Saturday, January 26, 2008

Do We NEED to be Around Each Other?

So it finally happened. I had been teaching at this southern rural college for 3 and a half years. I was the only black tenure track professor. There were only dozens of black students out of the population of 1000. But there they were last Friday at my door ready to change things...
We had a Martin Luther King Jr. celebration on campus and that provided the spark. The spark wasn't unusual. MLK day celebrations definitely will (and should) do that. But this time it seems like it's going to turn into a wildfire.

"I really think we need a group as men of color on campus," one of them said. I was stunned. Of course they would ask me to be the adviser for this newly formed group. But this wasn't about me. I continued to listen and ask questions:

"What do you want his group to be?"

"What are you hoping to accomplish?"

"Why do you feel you NEED a group?"

The last question is the the real issue. I have struggled (and continue to struggle) with it for most of my life as most men of color should. Why do we feel we NEED to be around people who look like us? It may seem natural. Indeed, when I asked them to explain exactly why they needed the group, they stumbled over their words in trying to explain. It's not an easy question. Being trained as a mathematician, I clearly have been influenced by and surrounded by peers who were not black. Moreover, I have never had the need to be around people of my own race. I have always enjoyed it, but never NEEDED it. That may have to do with my background; being a graduate of Howard University and a native of DC may have something to do with that. Maybe I am just used to it.
Intuition however, would argue in the opposing direction. Why don't I feel a need to be around my own people when my past has me being around them all of the time? Why am I not struggling having the problems that people thought I would have in adjusting down here in a rural area? Why don't I have a problem with it? If I don't have a problem then why am I thinking about it? Is there something that I am missing?
I pose the questions to you; Explain your need to be around people like you. Would you go crazy if you couldn't hang around black people? Why? I haven't heard an eloquent explanation, but I am looking for one. We'll be talking about this issue on the show this Tuesday. Feel free to call in to show and express how you deal with this situation. We should be talking about this topic around 9:30pm. You can get info about the show at dcsouth.com under the radio show tab.
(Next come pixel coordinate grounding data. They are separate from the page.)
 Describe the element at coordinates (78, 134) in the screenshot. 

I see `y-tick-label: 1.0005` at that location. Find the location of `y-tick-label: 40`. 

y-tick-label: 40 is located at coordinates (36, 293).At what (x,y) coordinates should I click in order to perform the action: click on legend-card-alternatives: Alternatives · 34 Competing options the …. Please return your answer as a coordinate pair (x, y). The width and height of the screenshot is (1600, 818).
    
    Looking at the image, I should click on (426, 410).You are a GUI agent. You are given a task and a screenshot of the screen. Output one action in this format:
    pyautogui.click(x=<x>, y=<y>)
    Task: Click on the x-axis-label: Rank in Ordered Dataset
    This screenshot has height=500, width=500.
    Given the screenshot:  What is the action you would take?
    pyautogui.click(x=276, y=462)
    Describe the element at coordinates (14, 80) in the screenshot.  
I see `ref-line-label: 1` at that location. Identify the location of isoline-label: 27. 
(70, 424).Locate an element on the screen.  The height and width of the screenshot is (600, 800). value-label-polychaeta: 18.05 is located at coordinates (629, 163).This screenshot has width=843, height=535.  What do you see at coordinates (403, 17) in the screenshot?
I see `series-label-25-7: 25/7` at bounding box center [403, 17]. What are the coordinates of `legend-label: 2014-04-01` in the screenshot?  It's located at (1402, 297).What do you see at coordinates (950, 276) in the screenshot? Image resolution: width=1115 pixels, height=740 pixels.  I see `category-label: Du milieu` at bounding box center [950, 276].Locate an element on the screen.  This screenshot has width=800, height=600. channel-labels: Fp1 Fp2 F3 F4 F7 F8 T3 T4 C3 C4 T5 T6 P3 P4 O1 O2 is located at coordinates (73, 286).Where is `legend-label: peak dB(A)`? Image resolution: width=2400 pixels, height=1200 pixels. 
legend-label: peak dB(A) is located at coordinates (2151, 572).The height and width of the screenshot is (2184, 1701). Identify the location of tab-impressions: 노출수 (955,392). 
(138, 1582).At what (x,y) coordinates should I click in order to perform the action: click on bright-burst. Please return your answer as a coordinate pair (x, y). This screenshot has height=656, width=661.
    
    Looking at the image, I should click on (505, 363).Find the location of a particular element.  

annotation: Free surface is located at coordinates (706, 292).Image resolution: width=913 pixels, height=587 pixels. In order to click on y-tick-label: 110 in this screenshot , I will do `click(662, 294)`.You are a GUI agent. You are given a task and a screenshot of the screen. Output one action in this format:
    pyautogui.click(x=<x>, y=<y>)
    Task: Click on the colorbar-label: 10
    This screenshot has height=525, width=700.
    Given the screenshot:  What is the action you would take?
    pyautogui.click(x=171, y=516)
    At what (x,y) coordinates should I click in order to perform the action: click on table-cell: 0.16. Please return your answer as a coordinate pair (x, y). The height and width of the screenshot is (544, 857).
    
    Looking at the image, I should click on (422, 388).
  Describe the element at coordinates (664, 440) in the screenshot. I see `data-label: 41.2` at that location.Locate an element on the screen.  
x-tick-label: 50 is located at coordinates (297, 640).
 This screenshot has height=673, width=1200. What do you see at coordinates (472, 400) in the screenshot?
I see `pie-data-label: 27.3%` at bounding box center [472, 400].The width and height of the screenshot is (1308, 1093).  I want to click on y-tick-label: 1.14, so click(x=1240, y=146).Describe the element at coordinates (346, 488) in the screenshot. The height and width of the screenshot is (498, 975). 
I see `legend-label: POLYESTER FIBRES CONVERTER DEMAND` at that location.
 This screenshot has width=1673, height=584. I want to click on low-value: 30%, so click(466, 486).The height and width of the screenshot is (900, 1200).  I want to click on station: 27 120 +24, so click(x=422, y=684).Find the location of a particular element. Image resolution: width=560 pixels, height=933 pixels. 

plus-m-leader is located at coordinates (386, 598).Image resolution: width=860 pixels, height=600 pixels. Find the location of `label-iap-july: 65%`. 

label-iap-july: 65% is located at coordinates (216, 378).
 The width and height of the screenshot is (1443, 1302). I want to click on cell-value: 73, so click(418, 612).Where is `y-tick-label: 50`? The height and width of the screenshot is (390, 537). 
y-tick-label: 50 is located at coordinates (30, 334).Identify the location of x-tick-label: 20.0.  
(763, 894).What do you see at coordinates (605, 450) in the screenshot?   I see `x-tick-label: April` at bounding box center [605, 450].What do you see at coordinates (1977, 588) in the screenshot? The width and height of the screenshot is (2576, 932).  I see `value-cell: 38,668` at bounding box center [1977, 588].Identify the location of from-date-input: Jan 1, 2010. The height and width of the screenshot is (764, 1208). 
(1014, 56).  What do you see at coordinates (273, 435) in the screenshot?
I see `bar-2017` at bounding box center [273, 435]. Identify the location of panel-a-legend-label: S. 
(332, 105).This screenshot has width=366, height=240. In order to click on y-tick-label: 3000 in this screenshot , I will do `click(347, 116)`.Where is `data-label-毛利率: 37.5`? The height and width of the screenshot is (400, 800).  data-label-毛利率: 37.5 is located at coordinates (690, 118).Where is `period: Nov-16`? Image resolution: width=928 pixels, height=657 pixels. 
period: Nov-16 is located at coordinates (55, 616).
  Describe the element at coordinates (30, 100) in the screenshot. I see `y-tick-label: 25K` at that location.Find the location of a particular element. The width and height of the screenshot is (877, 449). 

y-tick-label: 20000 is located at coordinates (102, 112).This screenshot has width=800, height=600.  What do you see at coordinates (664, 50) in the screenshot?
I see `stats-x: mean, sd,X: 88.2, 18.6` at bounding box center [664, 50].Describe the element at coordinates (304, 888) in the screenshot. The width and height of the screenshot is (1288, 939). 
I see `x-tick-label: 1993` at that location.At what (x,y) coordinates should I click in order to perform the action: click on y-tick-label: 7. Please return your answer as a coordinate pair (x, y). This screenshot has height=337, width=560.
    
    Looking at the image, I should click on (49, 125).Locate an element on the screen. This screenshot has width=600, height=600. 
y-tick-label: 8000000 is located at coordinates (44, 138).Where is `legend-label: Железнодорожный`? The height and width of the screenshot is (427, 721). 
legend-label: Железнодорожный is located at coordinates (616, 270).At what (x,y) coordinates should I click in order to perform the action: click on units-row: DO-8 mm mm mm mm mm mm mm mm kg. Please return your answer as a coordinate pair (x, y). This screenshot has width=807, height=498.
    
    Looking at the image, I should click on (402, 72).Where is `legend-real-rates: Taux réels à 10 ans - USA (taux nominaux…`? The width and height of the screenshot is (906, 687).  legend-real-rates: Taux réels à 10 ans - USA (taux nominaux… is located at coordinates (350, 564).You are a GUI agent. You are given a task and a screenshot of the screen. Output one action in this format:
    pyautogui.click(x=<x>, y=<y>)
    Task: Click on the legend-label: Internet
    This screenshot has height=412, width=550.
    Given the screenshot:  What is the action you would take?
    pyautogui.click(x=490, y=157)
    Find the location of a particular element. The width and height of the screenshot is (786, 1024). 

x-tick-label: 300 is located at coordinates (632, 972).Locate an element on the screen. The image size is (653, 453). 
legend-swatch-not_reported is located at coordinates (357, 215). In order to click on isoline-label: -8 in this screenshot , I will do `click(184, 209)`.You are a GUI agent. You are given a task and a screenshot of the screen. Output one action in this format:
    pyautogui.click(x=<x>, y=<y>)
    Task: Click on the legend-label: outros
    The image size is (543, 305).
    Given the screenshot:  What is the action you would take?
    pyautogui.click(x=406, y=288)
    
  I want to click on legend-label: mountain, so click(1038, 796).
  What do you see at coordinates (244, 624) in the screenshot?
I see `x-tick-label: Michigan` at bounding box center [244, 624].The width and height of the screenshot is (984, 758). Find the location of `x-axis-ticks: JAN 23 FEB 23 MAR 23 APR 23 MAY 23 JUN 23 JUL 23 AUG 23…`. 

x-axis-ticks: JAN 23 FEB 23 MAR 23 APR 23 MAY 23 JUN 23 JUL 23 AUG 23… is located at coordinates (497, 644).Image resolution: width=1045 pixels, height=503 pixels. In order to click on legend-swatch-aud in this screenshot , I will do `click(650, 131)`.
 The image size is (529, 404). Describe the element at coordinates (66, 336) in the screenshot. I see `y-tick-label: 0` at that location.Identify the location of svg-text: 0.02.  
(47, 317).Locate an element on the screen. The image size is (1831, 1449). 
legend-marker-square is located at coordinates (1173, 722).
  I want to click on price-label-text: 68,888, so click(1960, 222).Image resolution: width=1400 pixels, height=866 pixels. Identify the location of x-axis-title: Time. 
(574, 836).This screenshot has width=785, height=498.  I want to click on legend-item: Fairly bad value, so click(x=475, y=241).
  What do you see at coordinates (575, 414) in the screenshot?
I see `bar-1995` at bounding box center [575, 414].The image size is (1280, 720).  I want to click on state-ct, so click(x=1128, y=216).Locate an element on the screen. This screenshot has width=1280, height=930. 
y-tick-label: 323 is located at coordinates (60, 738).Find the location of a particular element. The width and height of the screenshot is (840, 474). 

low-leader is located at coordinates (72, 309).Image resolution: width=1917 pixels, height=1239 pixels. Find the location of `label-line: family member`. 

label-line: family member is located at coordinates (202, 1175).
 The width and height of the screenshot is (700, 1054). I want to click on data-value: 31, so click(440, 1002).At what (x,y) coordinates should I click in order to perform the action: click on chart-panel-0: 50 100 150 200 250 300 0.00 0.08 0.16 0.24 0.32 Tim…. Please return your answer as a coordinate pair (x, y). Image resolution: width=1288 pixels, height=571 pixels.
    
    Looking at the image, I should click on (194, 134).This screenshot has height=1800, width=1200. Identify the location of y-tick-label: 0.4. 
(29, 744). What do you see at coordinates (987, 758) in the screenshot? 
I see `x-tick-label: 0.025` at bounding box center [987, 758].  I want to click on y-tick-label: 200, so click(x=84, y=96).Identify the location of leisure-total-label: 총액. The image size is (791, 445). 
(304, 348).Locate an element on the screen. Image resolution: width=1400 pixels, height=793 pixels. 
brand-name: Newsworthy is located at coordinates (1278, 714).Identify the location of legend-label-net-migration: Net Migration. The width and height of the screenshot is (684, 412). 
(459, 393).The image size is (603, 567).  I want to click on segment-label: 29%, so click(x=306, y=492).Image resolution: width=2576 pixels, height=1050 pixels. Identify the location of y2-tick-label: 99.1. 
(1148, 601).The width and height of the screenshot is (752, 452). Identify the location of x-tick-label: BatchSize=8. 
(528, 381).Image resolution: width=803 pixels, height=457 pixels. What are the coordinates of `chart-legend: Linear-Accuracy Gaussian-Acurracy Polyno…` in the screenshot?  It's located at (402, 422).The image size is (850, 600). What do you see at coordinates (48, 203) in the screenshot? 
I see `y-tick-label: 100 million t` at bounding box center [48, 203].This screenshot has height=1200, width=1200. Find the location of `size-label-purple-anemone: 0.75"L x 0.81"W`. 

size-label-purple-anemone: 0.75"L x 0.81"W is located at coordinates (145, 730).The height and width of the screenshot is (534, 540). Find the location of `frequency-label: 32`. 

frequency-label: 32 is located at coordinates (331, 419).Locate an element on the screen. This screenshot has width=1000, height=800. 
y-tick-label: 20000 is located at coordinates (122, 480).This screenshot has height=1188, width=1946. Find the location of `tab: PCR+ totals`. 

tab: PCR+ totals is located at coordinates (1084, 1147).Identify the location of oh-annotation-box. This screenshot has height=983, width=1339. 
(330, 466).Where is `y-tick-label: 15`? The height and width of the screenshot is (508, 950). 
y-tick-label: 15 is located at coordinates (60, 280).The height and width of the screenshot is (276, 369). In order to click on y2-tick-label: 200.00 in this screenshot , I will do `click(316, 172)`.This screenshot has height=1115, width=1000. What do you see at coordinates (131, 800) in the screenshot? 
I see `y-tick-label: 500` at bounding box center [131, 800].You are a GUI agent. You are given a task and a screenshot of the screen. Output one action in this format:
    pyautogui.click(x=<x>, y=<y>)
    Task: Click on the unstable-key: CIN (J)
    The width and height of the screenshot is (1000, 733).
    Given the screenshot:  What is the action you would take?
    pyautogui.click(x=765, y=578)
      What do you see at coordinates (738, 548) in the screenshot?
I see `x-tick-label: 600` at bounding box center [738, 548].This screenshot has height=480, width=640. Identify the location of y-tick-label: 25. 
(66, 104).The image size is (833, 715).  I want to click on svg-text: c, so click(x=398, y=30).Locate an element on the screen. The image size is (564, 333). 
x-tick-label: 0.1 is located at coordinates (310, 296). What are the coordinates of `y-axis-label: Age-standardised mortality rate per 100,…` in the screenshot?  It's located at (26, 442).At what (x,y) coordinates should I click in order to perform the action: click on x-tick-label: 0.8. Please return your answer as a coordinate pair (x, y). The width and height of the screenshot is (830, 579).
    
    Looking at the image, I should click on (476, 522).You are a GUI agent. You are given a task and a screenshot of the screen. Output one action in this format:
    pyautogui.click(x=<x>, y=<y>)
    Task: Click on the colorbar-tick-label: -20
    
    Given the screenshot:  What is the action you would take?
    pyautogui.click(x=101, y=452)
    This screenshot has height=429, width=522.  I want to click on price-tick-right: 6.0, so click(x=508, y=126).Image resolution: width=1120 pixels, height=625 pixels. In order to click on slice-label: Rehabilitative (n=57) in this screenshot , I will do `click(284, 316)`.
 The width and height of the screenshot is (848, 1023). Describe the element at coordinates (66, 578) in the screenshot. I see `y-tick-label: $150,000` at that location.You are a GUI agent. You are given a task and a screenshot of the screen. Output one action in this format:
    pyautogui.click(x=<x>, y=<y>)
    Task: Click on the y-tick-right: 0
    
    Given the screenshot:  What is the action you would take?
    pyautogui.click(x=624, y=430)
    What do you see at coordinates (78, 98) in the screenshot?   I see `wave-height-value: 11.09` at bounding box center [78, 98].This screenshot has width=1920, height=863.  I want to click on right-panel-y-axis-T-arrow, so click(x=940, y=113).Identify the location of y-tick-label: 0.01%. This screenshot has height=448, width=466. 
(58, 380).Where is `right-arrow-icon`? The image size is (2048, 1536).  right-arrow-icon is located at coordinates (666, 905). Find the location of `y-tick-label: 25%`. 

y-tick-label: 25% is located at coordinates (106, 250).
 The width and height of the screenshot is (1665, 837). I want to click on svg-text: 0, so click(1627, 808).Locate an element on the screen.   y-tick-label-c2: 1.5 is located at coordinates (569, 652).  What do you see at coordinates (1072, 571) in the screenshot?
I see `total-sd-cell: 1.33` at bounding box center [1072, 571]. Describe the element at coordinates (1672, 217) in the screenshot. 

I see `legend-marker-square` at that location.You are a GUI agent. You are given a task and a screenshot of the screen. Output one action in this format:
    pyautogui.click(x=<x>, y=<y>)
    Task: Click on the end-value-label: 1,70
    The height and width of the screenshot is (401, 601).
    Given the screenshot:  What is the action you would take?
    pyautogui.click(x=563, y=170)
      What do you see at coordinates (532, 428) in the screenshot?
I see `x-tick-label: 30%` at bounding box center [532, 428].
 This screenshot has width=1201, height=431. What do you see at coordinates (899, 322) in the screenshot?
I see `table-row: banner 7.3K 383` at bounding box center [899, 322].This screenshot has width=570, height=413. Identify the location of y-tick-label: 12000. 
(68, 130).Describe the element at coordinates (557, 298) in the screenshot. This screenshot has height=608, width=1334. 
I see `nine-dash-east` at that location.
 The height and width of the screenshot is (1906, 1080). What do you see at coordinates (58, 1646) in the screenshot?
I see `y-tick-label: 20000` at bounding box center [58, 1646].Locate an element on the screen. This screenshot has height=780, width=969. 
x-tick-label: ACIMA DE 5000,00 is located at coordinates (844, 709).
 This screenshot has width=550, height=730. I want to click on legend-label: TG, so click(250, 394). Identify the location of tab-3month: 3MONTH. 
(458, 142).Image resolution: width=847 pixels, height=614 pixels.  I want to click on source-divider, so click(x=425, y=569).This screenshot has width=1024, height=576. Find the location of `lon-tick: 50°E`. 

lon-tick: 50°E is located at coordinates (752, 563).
Look forward to hearing from you.

Peace and Love,

Winger





1 comment:

Captain Coconut said...

I am a 54 year old white man. I grew up in East St. Louis, Illinois. It was the sixties and a very turbulent time, especially for black people, and especially in a city like East St. Louis.
It took a while, but eventually I was accepted by the black community. I absorbed much of the black culture, much of which has stayed with me throughout my life.
At the age of 16 I went to live in a rural area with my mother. The high school there was at that time, all white. Because of the mannerisms I had been exposed to I was known as the first black student, (only in racial terms) at that high school. In the year I attended it I was ostracized by my "peers". I dropped out of school and joined the army in 1970.
The military, especially in boot camp, seemed to be color blind. None of us were white, Hispanic, black or Asian. We were ALL olive drab green. As I tripped and stumbled my way through my enlistment I did see that there were racists in the ranks but to openly be so was generally not tolerated. In all it was at that point in my life the best example of blacks and whites working and living together. That was over 30 years ago.
I've been involved with martial arts since I ETS'd out of the army.
What I discovered there was that there were many races well represented there. I mingled with Koreans, Japanese, Chinese, Hispanics and black people. Since martial arts is very disciplined, the atmosphere was conducive to making friends.
My life in the martial arts has been greatly enhanced by the lifelong friendships I have enjoyed .
I live on some acres in a rural area. Everyone around me are white. But because of my involvement with martial arts I continue to meet and become friends with people of all colors.
It would be great,(in my opinion)if I could have the best of both worlds at all times. That of course would be a rural community, (The cities don't attract me, nature does)of which everyone was NOT of the same race. I believe we could all learn from each other and enrich all our lives if we could achieve a "color blind" rural community. One that is small enough that the local citizens would have to interact with each other. I believe many race issues would be understood more clearly by all involved and make our nation a truly united nation. However, I don't think I will ever see such diversity in the rural areas.
Fortunately I get to see all my friends of all races at the 9 or 10 tournaments I support. I am not claiming that martial arts does not contain bigots and racists as well as sexists. But open intolerance is not acceptable in martial arts so there is an air of togetherness I have not seen since my boot camp days.
I realize of course, that by my not being black, that I have not really been persecuted as blacks have been in this country. So I can understand why many, if not most, black people are distrustful of (especially) white people so far as ascertaining the sincerity of friendships. I wish we could tear down the barriers that have been built over the last two centuries and really truly become a nation that both celebrates and is enriched by it's diversity.